In any event, they did push one run across, and the question was whether one would be enough. It hadn’t been against Tampa Bay since King Félix’s perfecto a decade ago.

And the task was only taller given that the Mariners’ bullpen has been worked harder than a ‘98 Civic. As Dipoto put it on the radio this morning, the bullpen is, and I quote, “pooped.” Yet they didn’t much look it tonight. I was initially surprised when the Mariners went to Isaiah Campbell in a one-run game, but it turns out that he’s been better than I’d realized. He rewarded their faith tonight with a dominant performance, striking out the side surrounding a weak ground ball that nutmegged Josh Rojas.

When Campbell was called up, I was excited to have a rec specs guy on the team but assumed he’d be shuttling between Seattle and Tacoma as the eighth man in the ‘pen. Two months later, I look up and he has massively exceeded those expectations: counting tonight, he’s pitched in 19 games and struck out 28.1% of batters while walking just 8.9% and managing his contact just fine. That K%-BB% ranks 66th out of 295 relievers who’ve thrown 20 innings this season. I guess that does sound like a guy who you’d give a high-leverage inning to, doesn’t it?

Brash came out for the eighth and looked better than he has in weeks, retiring the side in order, including this pantsing of Randy Arozarena. I present the Gospel of Matthew:

To close out the game, Scott Servais called on Andrés Muñoz for his third day in a row, the first time he’s done that this season. Despite winning AL Reliever of the Month for August, Muñoz has been divisive in the comments section lately. And it’s pitch charts like this that explain why:

One of those wayward sliders hit the first batter he faced, and the tension mounted. But when Luke Raley tried to move into scoring position, Cal Raleigh fired a bullet.

I’ve actually buried the lede here because that was Cal’s second caught runner tonight. Earlier in the game, he gunned down Josh Lowe, who had succeeded in his previous 22 stolen-base attempts in a row.
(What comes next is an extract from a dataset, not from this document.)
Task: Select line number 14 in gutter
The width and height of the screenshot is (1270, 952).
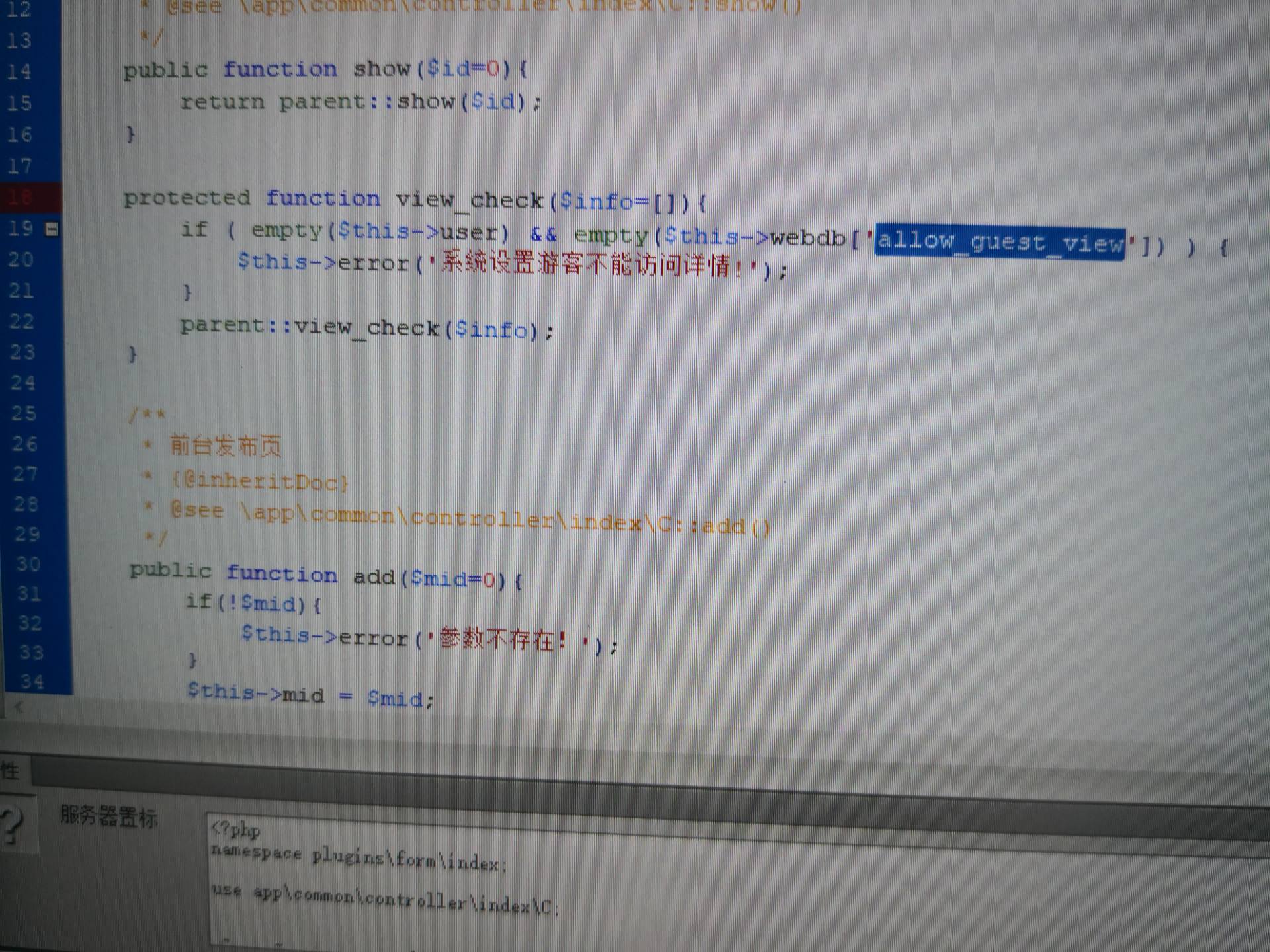Action: pos(19,71)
(I called out Rojas’s nutmeg earlier, so in fairness, I’ll point out how great of a tag that is.) This was Cal’s second two-CS night this week, and he also essentially tied for the Mariners’ hardest hit ball of the night. In a weak field, that’s enough to win him tonight’s Sun Hat Award.

Muñoz then walked his next batter, and the tension ramped back up again. But the thing that Moony’s pitch chart won’t tell you is that four of those pitches outside the zone generated whiffs, including both of the sliders that didn’t hit anybody.

I do understand where people are coming from in their frustration in watching him pitch. He’s not as dominant as he was last year, and he hasn’t really had his slider in a few weeks. Like I said earlier, the most important statistic in terms of winning games is runs, and Muñoz has allowed more than you want. But over Muñoz’s last 10 appearances, he’s struck out 15 with five walks and one hit batter. And “more runs than you want” is still only four. It’s not what you hope for in a closer, but it sure ain’t bad for a guy who’s struggling. So I won’t tell you not to be frustrated—I get it—but let us not forget the teachings of the Indigo Girls: darkness has a hunger that’s insatiable, and lightness has a call that’s hard to hear. The Mariners did shut out the Rays tonight and the team currently holds a playoff spot and is just half a game out of the division lead.